EventRecast
For event organizers

Run accessible, content-rich events at any scale

Caption every session, reach international attendees, and walk away from every event with a transcript, summary, and engagement report — without adding people to your AV crew.

If you run events for a living, the work doesn't end when the lights go up. There's a recap newsletter to send, a sponsor report to file, a marketing team waiting for clip-worthy moments, and an accessibility coordinator asking for evidence of compliance. EventRecast does most of that work in real time.

One broadcaster per room, no plugin, captions that reach attendees on whatever device they brought. Stop talking, get a transcript and summary in the dashboard immediately. The post-event production calendar collapses from days to minutes.

What changes when you add live captions

Reach attendees you'd otherwise lose

International audiences, remote viewers, and attendees with hearing differences can all follow every session. Drop-off rates fall measurably.

Recap content without an extra hire

AI summary, key takeaways, and topic tags ship the moment the session ends.

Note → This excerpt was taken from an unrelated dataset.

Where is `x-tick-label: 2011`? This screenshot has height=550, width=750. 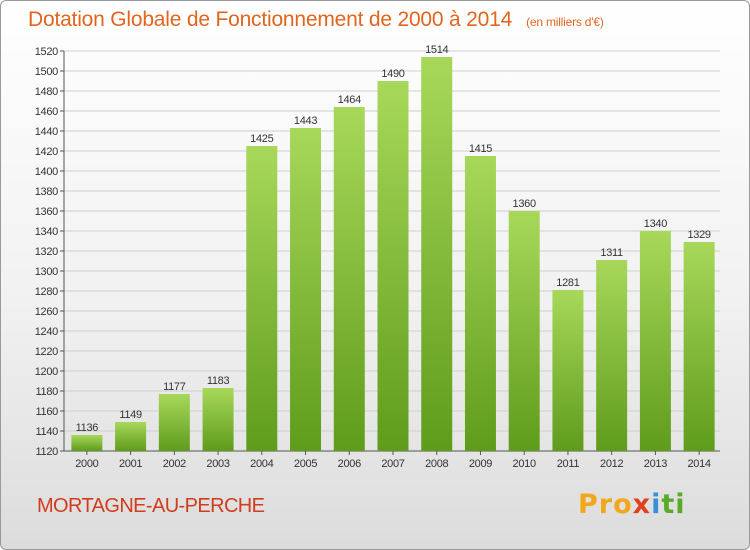 x-tick-label: 2011 is located at coordinates (568, 464).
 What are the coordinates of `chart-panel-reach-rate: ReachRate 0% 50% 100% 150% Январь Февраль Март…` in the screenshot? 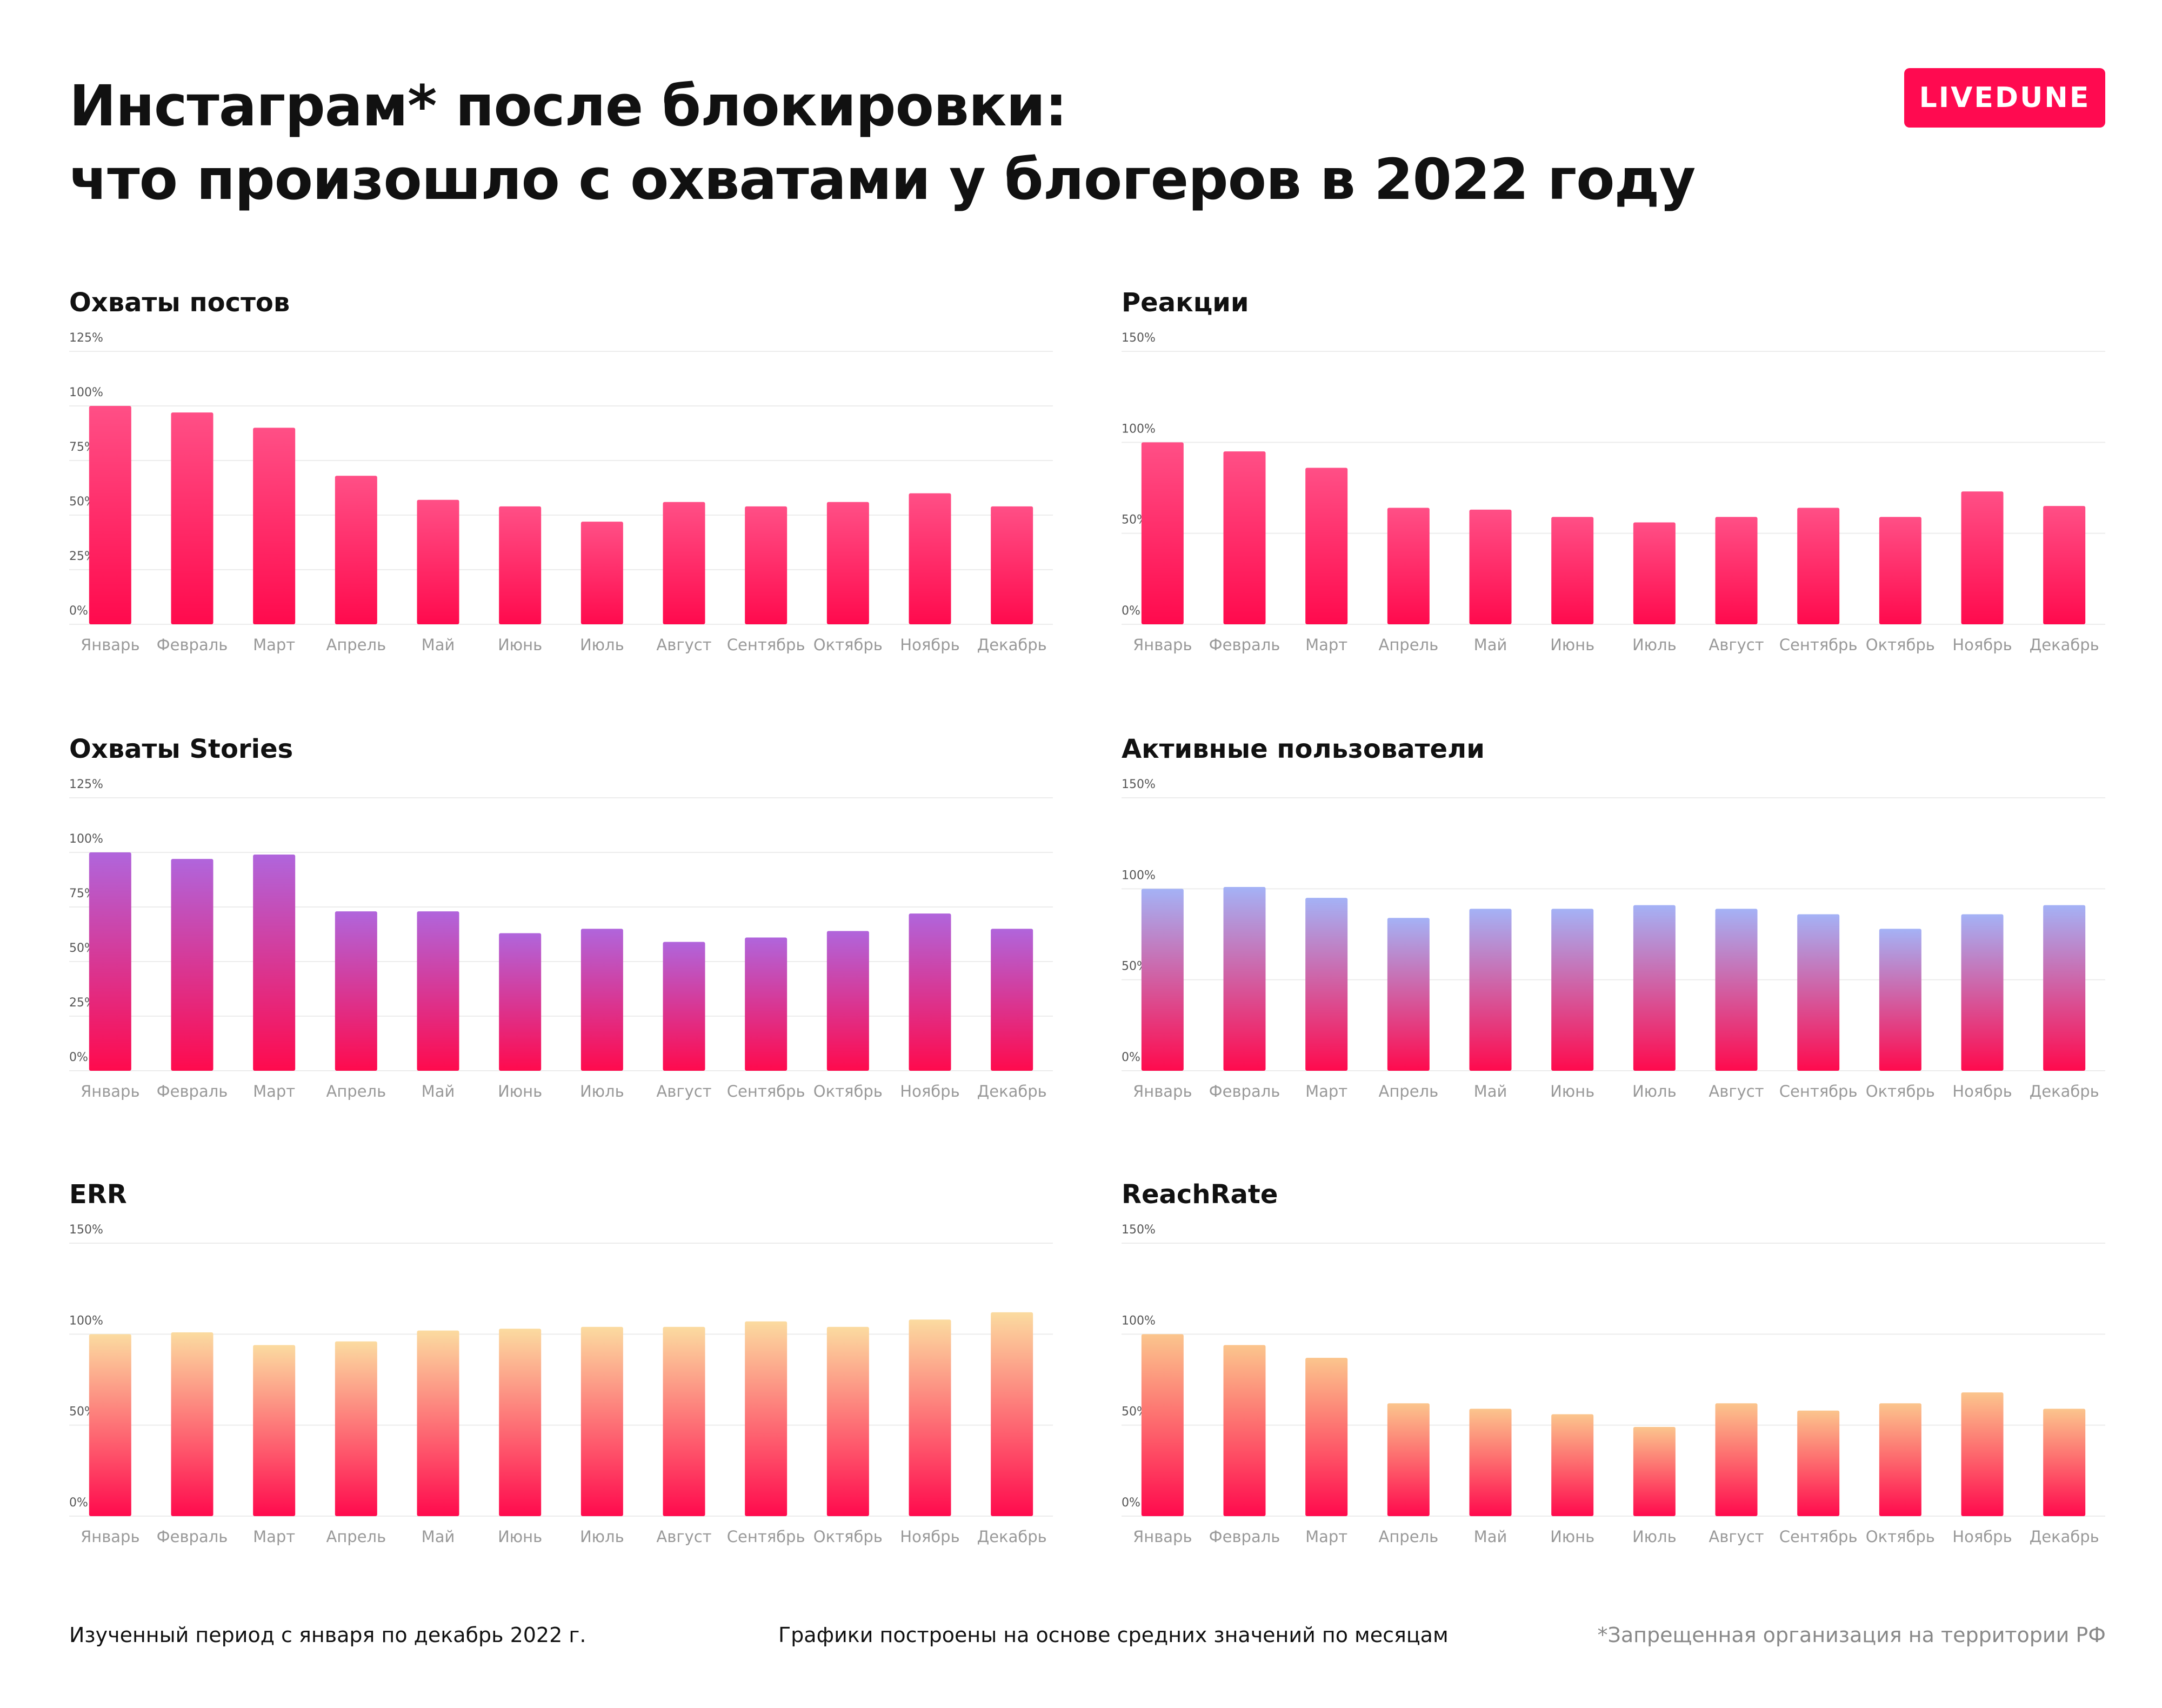 It's located at (1613, 1372).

Marketing has the recap before attendees hit the parking lot.

Hard data for sponsor reports

Concurrent viewers, drop-off curves, language splits, most-shared moments — the metrics sponsors care about, exportable per session.

Evidence of accessibility for compliance

WCAG 2.2 captioned-media alignment, persistent transcripts. Document accessibility once, reuse the documentation for every event.

Scales to multi-track without infrastructure

One laptop per room, audio tap from the AV mix. No on-site server, no integration project. Five rooms work like one room.

Production timeline measured in minutes

Transcript, summary, OG-ready clips, and engagement report are dashboard-ready as the session ends. The post-event sprint shrinks from days to hours.

How event organizers run captions

  1. Provision events in advance

    Create one event per session in the dashboard. Each gets a viewer link and QR. Drop into your conference app, signage, or printed program.

  2. AV team starts/stops broadcasts

    On a laptop in each room (or one rotating laptop for sequential sessions), the AV operator clicks Start. Captions stream out. They click Stop when the session ends.

  3. Hand off to marketing immediately

    The transcript and summary are ready in the dashboard. Marketing pulls quotes, sponsor leads pull metrics, accessibility coordinators pull the compliance trail.

Captions move from 'nice to have' to 'expected'

Five years ago, captioning a conference was a budget line you defended. Today, accessibility coordinators, corporate sponsors, and your largest attendees expect it as table stakes. The events that don't caption look stale. The events that caption only the keynote look like they're going through the motions.

Per-event pricing makes blanket-captioning the entire program feasible. The marginal cost of adding captions to a sixth, seventh, or twelfth concurrent room is near zero. That's the threshold above which your accessibility statement matches reality.

Captions are owned media

Every session you caption becomes a transcript that lives at a stable URL forever. Marketing teams turn it into blog posts and social clips. SEO teams use the searchable archive to drive traffic to next year's event page. Speakers share their session minutes after they walk off stage. None of it requires manual transcription.

Within a year of running EventRecast across a conference program, the cumulative archive becomes a meaningful traffic source on its own. Past sessions keep delivering attention long after the live audience has moved on.